İbnü's-Salâh şâzz konusuna şu açıklığı getirir: "Eğer ravi rivayetiyle, hâfıza ve zabt yönünden kendisinden daha üstün bir kimsenin rivayetine muhalefet eder ve kendi rivayetinde tek kalırsa, o ravinin rivayeti merdûd şâzz'dır. Böyle bir muhalefet olmaz ve sadece öbürünün rivayetinden farklı olarak kendi rivayetine bir şey ilâve etmekle bu rivayetle tek kalırsa, hafıza ve zabt bakımından durumuna göre rivayeti değerlendirilir. Söyle ki; muhalif rivayette tek kalan ravi, hâfıza ve zabt bakımından kendisine güvenilir bir kimse ise rivayeti sahîh, hafıza ve zabtına o derece güvenilir bir kimse değilse rivayeti hasen veya bu güvenin daha aşağı derecelerine göre şâzz, münker ve merdûd olur" (T. Koçyigit, a.g.e., 112, İbnü's-Salâh, Mukaddime, 36).

Kıraatte Şâzz:

Kur'an'ın mütevatir olan on kıraati (Kıraat-i Aşere*)nin dışında kalan kıraatlerdir.

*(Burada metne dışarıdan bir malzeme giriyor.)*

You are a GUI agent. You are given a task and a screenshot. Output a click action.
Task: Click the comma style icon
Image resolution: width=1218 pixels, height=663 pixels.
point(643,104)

Suyûtî ve Zerkeşî şâzz kıraati şöyle tarif ederler: "Mütevatir kıraatlere mahsus olan üç şarttan birisi eksik olursa o şâzzdır" (Suyûtî, el-İtkan, I, 73; Zerkeşî, el-Bürhan, I, 331).

Mütevatir kıraatlere ait üç şart şunlardır:

1- Bir vecihden bile olsa Arapça'nın gramerine uygun olmalıdır.

2- Takdiren olsa bile, Hz. Osman'a nisbet edilen mushaflardan birinin resm-i hattına uygun olmalıdır.

3- Meşhur yedi ve on kurranın kıraatinden başka olsa bile, sahîh ve muttasıl bir senedle Rasûlullah (s.a.s.)'a ulaşmalıdır (Subhi es-Salih, Kur'an İlimleri, Ter. Said Simşek, 200).

İşte bir kıraatte bu şartlardan birisi eksik olursa ona "şâzz kıraat" denir.

Şâzz kıraate örnek: İbnü'sSümeylâ'nın Yûnus sûresinin 92. âyetini, "fe'l-yevme nünahhîke bi'bedenike litekûne limen halefeke âyeten" diye okuması.

Şâzz kıraat imamları

1- Muhammed b. Abdurrahman b. Muhaysın (İbn Muhaysın).

2- Ebû Muhammed Yahya b. el-Mübarek b. el-Muğîre el-Adevî el-Basrî (Yezîdî).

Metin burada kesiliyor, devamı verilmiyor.